*PROBLEM DESCRIPTION*: Find the word "agent" in the data, then copy each line where it is found.
* * *
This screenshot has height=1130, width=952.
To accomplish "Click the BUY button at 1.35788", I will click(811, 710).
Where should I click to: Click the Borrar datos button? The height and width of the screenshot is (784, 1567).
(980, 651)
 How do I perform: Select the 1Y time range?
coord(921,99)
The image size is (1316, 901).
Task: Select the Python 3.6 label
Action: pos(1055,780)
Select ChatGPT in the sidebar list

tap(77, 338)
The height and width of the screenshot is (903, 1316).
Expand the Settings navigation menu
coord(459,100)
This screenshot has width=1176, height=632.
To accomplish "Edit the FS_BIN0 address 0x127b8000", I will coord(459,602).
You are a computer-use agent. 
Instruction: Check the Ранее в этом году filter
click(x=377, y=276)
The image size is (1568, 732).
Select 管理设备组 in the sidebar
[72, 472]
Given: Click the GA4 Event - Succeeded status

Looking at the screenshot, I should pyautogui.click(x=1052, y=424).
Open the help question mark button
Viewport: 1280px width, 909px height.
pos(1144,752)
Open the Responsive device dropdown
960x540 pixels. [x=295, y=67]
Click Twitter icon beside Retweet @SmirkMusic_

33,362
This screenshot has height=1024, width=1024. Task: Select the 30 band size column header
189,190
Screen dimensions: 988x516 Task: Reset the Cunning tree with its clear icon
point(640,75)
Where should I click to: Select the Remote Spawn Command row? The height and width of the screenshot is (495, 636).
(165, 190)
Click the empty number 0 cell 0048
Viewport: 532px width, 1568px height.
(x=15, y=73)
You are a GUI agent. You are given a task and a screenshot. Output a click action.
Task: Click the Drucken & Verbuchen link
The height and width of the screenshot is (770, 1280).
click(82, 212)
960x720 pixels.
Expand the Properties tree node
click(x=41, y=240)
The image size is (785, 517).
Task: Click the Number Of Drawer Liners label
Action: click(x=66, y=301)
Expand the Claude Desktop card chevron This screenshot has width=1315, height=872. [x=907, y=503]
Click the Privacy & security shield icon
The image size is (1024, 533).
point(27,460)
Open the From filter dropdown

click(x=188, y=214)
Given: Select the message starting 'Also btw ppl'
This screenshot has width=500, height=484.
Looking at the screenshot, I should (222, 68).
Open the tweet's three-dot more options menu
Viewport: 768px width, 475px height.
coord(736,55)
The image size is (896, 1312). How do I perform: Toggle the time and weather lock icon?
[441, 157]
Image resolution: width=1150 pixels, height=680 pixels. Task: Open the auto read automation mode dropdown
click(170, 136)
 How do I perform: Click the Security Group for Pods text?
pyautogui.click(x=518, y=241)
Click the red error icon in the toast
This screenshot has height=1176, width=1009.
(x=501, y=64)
* * *
*RESULT*:
You are a computer-use agent. 
You are a GUI agent. You are given a task and a screenshot. Output a click action.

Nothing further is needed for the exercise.